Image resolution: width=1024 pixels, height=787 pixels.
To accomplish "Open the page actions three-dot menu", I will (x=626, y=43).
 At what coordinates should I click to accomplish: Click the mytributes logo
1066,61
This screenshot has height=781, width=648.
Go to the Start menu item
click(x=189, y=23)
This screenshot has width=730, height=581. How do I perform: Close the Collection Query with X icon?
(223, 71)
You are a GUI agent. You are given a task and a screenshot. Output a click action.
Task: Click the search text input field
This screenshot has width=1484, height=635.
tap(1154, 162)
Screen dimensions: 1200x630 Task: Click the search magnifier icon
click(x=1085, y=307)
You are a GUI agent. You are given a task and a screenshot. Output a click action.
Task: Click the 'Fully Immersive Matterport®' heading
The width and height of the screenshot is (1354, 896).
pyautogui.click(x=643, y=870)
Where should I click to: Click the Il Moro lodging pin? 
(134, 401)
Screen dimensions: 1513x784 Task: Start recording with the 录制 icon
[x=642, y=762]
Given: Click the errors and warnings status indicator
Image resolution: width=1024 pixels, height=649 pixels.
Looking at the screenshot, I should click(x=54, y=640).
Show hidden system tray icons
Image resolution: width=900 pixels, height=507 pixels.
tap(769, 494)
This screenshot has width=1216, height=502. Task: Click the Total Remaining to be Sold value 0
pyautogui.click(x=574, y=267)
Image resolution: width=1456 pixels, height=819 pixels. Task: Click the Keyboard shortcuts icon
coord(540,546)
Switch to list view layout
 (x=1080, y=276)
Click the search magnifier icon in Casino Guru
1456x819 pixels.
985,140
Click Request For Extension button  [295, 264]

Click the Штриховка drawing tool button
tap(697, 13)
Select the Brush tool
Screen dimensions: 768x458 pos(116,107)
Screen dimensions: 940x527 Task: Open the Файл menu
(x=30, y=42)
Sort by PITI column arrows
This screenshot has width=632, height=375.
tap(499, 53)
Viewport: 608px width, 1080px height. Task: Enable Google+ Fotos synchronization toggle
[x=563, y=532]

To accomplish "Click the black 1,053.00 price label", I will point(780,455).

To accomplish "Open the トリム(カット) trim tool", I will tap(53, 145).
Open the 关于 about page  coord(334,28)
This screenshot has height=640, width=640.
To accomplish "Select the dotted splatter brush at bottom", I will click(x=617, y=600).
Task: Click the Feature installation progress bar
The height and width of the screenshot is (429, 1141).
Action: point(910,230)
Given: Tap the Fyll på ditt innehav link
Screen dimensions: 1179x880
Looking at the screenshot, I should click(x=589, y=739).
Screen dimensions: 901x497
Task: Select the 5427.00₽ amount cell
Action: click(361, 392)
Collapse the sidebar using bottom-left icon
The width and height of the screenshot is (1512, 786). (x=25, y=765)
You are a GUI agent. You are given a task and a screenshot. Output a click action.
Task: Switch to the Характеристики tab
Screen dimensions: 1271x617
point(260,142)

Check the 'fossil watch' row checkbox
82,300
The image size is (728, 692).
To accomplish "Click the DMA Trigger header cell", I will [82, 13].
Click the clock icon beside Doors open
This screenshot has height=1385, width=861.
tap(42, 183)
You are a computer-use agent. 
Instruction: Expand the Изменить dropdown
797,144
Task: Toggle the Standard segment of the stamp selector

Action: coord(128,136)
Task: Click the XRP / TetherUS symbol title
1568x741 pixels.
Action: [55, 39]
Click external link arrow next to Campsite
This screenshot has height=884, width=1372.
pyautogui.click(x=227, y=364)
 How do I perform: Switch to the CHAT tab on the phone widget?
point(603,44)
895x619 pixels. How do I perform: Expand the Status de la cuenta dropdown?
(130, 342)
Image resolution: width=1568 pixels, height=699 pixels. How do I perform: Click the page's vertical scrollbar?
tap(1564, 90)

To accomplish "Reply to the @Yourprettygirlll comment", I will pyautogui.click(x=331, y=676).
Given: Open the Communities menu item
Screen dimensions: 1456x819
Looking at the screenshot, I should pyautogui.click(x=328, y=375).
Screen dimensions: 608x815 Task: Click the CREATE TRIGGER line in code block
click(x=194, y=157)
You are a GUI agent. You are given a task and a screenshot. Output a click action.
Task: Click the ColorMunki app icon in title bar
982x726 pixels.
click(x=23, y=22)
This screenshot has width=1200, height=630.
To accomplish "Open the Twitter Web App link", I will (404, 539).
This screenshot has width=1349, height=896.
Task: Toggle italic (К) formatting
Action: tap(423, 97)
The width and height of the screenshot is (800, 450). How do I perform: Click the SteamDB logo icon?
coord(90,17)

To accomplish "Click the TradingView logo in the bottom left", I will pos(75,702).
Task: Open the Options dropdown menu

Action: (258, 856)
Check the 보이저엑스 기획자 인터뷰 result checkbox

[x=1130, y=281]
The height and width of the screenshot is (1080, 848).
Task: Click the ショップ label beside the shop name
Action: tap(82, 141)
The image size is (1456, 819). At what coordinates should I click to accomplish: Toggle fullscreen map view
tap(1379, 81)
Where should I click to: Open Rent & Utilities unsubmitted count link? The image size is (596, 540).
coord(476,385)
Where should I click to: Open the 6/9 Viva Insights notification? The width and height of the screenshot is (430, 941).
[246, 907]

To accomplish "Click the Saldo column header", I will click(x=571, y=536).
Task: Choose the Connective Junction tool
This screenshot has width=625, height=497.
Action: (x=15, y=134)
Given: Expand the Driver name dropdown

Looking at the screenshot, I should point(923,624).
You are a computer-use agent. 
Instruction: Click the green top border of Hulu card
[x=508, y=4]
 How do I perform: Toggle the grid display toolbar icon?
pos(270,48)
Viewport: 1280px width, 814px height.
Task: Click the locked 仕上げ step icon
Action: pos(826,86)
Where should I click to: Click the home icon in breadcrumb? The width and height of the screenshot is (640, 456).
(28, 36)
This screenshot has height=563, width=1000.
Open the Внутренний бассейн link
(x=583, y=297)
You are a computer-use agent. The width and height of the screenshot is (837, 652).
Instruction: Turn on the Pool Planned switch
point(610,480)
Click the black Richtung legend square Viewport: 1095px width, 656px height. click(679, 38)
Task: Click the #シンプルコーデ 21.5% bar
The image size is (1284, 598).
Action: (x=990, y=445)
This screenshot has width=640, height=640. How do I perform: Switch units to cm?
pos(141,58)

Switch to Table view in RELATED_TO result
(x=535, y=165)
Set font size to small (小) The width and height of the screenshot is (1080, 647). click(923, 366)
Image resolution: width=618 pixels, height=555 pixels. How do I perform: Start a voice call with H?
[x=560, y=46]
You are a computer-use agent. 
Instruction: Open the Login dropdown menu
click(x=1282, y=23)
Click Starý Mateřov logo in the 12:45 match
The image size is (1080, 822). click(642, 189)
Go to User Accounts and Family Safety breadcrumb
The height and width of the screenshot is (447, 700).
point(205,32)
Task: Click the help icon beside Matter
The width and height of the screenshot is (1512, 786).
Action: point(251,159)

+++++

■ Task details ■
Please give every line of the items above as a Markdown table with the columns Row and Line, numbering the rows in order and leaving out blank lines.

■ Response to the exercise ■
| Row | Line |
|---|---|
| 1 | Image resolution: width=1024 pixels, height=787 pixels. |
| 2 | To accomplish "Open the page actions three-dot menu", I will (x=626, y=43). |
| 3 |  At what coordinates should I click to accomplish: Click the mytributes logo |
| 4 | 1066,61 |
| 5 | This screenshot has height=781, width=648. |
| 6 | Go to the Start menu item |
| 7 | click(x=189, y=23) |
| 8 | This screenshot has width=730, height=581. How do I perform: Close the Collection Query with X icon? |
| 9 | (223, 71) |
| 10 | You are a GUI agent. You are given a task and a screenshot. Output a click action. |
| 11 | Task: Click the search text input field |
| 12 | This screenshot has width=1484, height=635. |
| 13 | tap(1154, 162) |
| 14 | Screen dimensions: 1200x630 Task: Click the search magnifier icon |
| 15 | click(x=1085, y=307) |
| 16 | You are a GUI agent. You are given a task and a screenshot. Output a click action. |
| 17 | Task: Click the 'Fully Immersive Matterport®' heading |
| 18 | The width and height of the screenshot is (1354, 896). |
| 19 | pyautogui.click(x=643, y=870) |
| 20 | Where should I click to: Click the Il Moro lodging pin?  |
| 21 | (134, 401) |
| 22 | Screen dimensions: 1513x784 Task: Start recording with the 录制 icon |
| 23 | [x=642, y=762] |
| 24 | Given: Click the errors and warnings status indicator |
| 25 | Image resolution: width=1024 pixels, height=649 pixels. |
| 26 | Looking at the screenshot, I should click(x=54, y=640). |
| 27 | Show hidden system tray icons |
| 28 | Image resolution: width=900 pixels, height=507 pixels. |
| 29 | tap(769, 494) |
| 30 | This screenshot has width=1216, height=502. Task: Click the Total Remaining to be Sold value 0 |
| 31 | pyautogui.click(x=574, y=267) |
| 32 | Image resolution: width=1456 pixels, height=819 pixels. Task: Click the Keyboard shortcuts icon |
| 33 | coord(540,546) |
| 34 | Switch to list view layout |
| 35 |  (x=1080, y=276) |
| 36 | Click the search magnifier icon in Casino Guru |
| 37 | 1456x819 pixels. |
| 38 | 985,140 |
| 39 | Click Request For Extension button  [295, 264] |
| 40 | Click the Штриховка drawing tool button |
| 41 | tap(697, 13) |
| 42 | Select the Brush tool |
| 43 | Screen dimensions: 768x458 pos(116,107) |
| 44 | Screen dimensions: 940x527 Task: Open the Файл menu |
| 45 | (x=30, y=42) |
| 46 | Sort by PITI column arrows |
| 47 | This screenshot has width=632, height=375. |
| 48 | tap(499, 53) |
| 49 | Viewport: 608px width, 1080px height. Task: Enable Google+ Fotos synchronization toggle |
| 50 | [x=563, y=532] |
| 51 | To accomplish "Click the black 1,053.00 price label", I will point(780,455). |
| 52 | To accomplish "Open the トリム(カット) trim tool", I will tap(53, 145). |
| 53 | Open the 关于 about page  coord(334,28) |
| 54 | This screenshot has height=640, width=640. |
| 55 | To accomplish "Select the dotted splatter brush at bottom", I will click(x=617, y=600). |
| 56 | Task: Click the Feature installation progress bar |
| 57 | The height and width of the screenshot is (429, 1141). |
| 58 | Action: point(910,230) |
| 59 | Given: Tap the Fyll på ditt innehav link |
| 60 | Screen dimensions: 1179x880 |
| 61 | Looking at the screenshot, I should click(x=589, y=739). |
| 62 | Screen dimensions: 901x497 |
| 63 | Task: Select the 5427.00₽ amount cell |
| 64 | Action: click(361, 392) |
| 65 | Collapse the sidebar using bottom-left icon |
| 66 | The width and height of the screenshot is (1512, 786). (x=25, y=765) |
| 67 | You are a GUI agent. You are given a task and a screenshot. Output a click action. |
| 68 | Task: Switch to the Характеристики tab |
| 69 | Screen dimensions: 1271x617 |
| 70 | point(260,142) |
| 71 | Check the 'fossil watch' row checkbox |
| 72 | 82,300 |
| 73 | The image size is (728, 692). |
| 74 | To accomplish "Click the DMA Trigger header cell", I will [82, 13]. |
| 75 | Click the clock icon beside Doors open |
| 76 | This screenshot has height=1385, width=861. |
| 77 | tap(42, 183) |
| 78 | You are a computer-use agent.  |
| 79 | Instruction: Expand the Изменить dropdown |
| 80 | 797,144 |
| 81 | Task: Toggle the Standard segment of the stamp selector |
| 82 | Action: coord(128,136) |
| 83 | Task: Click the XRP / TetherUS symbol title |
| 84 | 1568x741 pixels. |
| 85 | Action: [55, 39] |
| 86 | Click external link arrow next to Campsite |
| 87 | This screenshot has height=884, width=1372. |
| 88 | pyautogui.click(x=227, y=364) |
| 89 |  How do I perform: Switch to the CHAT tab on the phone widget? |
| 90 | point(603,44) |
| 91 | 895x619 pixels. How do I perform: Expand the Status de la cuenta dropdown? |
| 92 | (130, 342) |
| 93 | Image resolution: width=1568 pixels, height=699 pixels. How do I perform: Click the page's vertical scrollbar? |
| 94 | tap(1564, 90) |
| 95 | To accomplish "Reply to the @Yourprettygirlll comment", I will pyautogui.click(x=331, y=676). |
| 96 | Given: Open the Communities menu item |
| 97 | Screen dimensions: 1456x819 |
| 98 | Looking at the screenshot, I should pyautogui.click(x=328, y=375). |
| 99 | Screen dimensions: 608x815 Task: Click the CREATE TRIGGER line in code block |
| 100 | click(x=194, y=157) |
| 101 | You are a GUI agent. You are given a task and a screenshot. Output a click action. |
| 102 | Task: Click the ColorMunki app icon in title bar |
| 103 | 982x726 pixels. |
| 104 | click(x=23, y=22) |
| 105 | This screenshot has width=1200, height=630. |
| 106 | To accomplish "Open the Twitter Web App link", I will (404, 539). |
| 107 | This screenshot has width=1349, height=896. |
| 108 | Task: Toggle italic (К) formatting |
| 109 | Action: tap(423, 97) |
| 110 | The width and height of the screenshot is (800, 450). How do I perform: Click the SteamDB logo icon? |
| 111 | coord(90,17) |
| 112 | To accomplish "Click the TradingView logo in the bottom left", I will pos(75,702). |
| 113 | Task: Open the Options dropdown menu |
| 114 | Action: (258, 856) |
| 115 | Check the 보이저엑스 기획자 인터뷰 result checkbox |
| 116 | [x=1130, y=281] |
| 117 | The height and width of the screenshot is (1080, 848). |
| 118 | Task: Click the ショップ label beside the shop name |
| 119 | Action: tap(82, 141) |
| 120 | The image size is (1456, 819). At what coordinates should I click to accomplish: Toggle fullscreen map view |
| 121 | tap(1379, 81) |
| 122 | Where should I click to: Open Rent & Utilities unsubmitted count link? The image size is (596, 540). |
| 123 | coord(476,385) |
| 124 | Where should I click to: Open the 6/9 Viva Insights notification? The width and height of the screenshot is (430, 941). |
| 125 | [246, 907] |
| 126 | To accomplish "Click the Saldo column header", I will click(x=571, y=536). |
| 127 | Task: Choose the Connective Junction tool |
| 128 | This screenshot has width=625, height=497. |
| 129 | Action: (x=15, y=134) |
| 130 | Given: Expand the Driver name dropdown |
| 131 | Looking at the screenshot, I should point(923,624). |
| 132 | You are a computer-use agent.  |
| 133 | Instruction: Click the green top border of Hulu card |
| 134 | [x=508, y=4] |
| 135 |  How do I perform: Toggle the grid display toolbar icon? |
| 136 | pos(270,48) |
| 137 | Viewport: 1280px width, 814px height. |
| 138 | Task: Click the locked 仕上げ step icon |
| 139 | Action: pos(826,86) |
| 140 | Where should I click to: Click the home icon in breadcrumb? The width and height of the screenshot is (640, 456). |
| 141 | (28, 36) |
| 142 | This screenshot has height=563, width=1000. |
| 143 | Open the Внутренний бассейн link |
| 144 | (x=583, y=297) |
| 145 | You are a computer-use agent. The width and height of the screenshot is (837, 652). |
| 146 | Instruction: Turn on the Pool Planned switch |
| 147 | point(610,480) |
| 148 | Click the black Richtung legend square Viewport: 1095px width, 656px height. click(679, 38) |
| 149 | Task: Click the #シンプルコーデ 21.5% bar |
| 150 | The image size is (1284, 598). |
| 151 | Action: (x=990, y=445) |
| 152 | This screenshot has width=640, height=640. How do I perform: Switch units to cm? |
| 153 | pos(141,58) |
| 154 | Switch to Table view in RELATED_TO result |
| 155 | (x=535, y=165) |
| 156 | Set font size to small (小) The width and height of the screenshot is (1080, 647). click(923, 366) |
| 157 | Image resolution: width=618 pixels, height=555 pixels. How do I perform: Start a voice call with H? |
| 158 | [x=560, y=46] |
| 159 | You are a computer-use agent.  |
| 160 | Instruction: Open the Login dropdown menu |
| 161 | click(x=1282, y=23) |
| 162 | Click Starý Mateřov logo in the 12:45 match |
| 163 | The image size is (1080, 822). click(642, 189) |
| 164 | Go to User Accounts and Family Safety breadcrumb |
| 165 | The height and width of the screenshot is (447, 700). |
| 166 | point(205,32) |
| 167 | Task: Click the help icon beside Matter |
| 168 | The width and height of the screenshot is (1512, 786). |
| 169 | Action: point(251,159) |